“God forbid we will end up with a Canadian style health care system,” said the talking bobble-head politician, horror, fear and panic etched all over his face as he discussed the health care crisis with a reporter on CNN.
“God forbid we will end up with an American style health care system,” said the talking bobble-head politician, horror, fear and panic etched all over his face as he discussed the health care crisis with a reporter on CBC.
To combat the growing unrest among the peasants the government hired me, at a fee of $14,000,000.01, to conduct an assessment on the quality of health care provided to Albertans. As I did not, at that time, need an extra 14 mil I declined their offer and the contract was instead granted to McKinsey & Co. a ginormous consulting firm.
I thought this a bit odd as it seemed to me that if the government really wanted an assessment on the quality of health care, they would probably get better information by asking sick people who use the system.
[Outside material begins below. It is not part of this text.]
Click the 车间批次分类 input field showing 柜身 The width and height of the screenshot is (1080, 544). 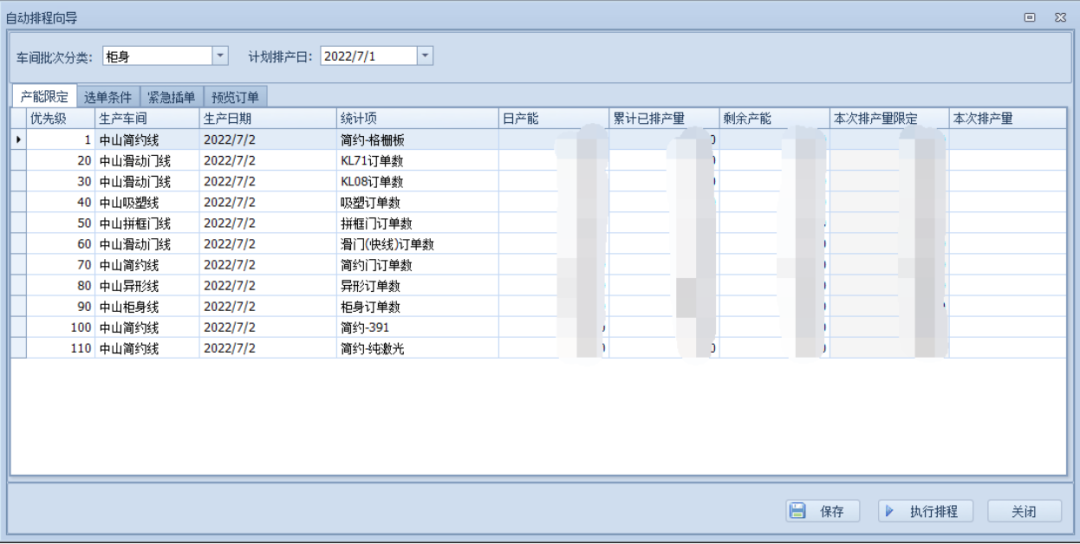tap(157, 56)
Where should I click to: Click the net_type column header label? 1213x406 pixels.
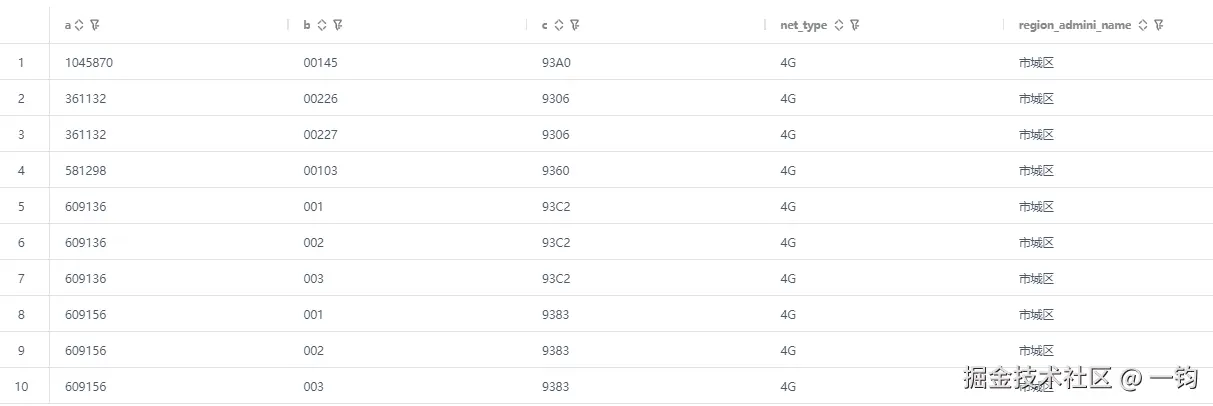[x=803, y=25]
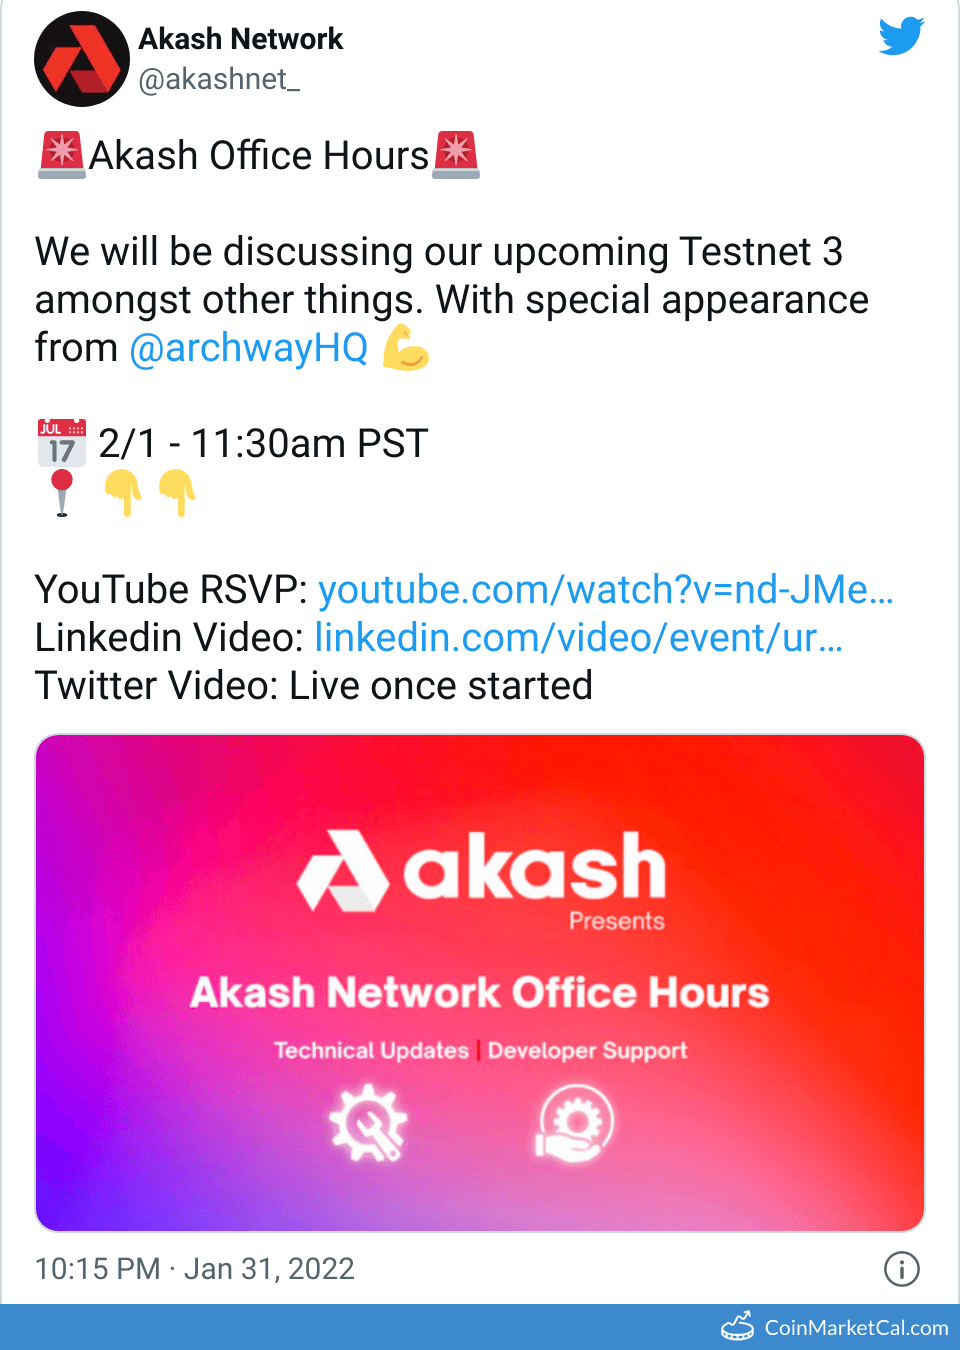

I believe it is this type of thinking that has prevented me from qualifying for a government job.
However, I did recently enjoy an almost two day stay as a guest of the government and when I returned home I found my inbox jammed with thousands of emails from concerned friends who had been unable to reach me during my incarceration.
Rather than replying to each of them individually I wrote a detailed account of my experience and emailed it to her.
Several friends have suggested I post the story of that experience in a blog and as my previous postings have exhausted everything I know, I decided to do just that.
Here’s what happened several months ago.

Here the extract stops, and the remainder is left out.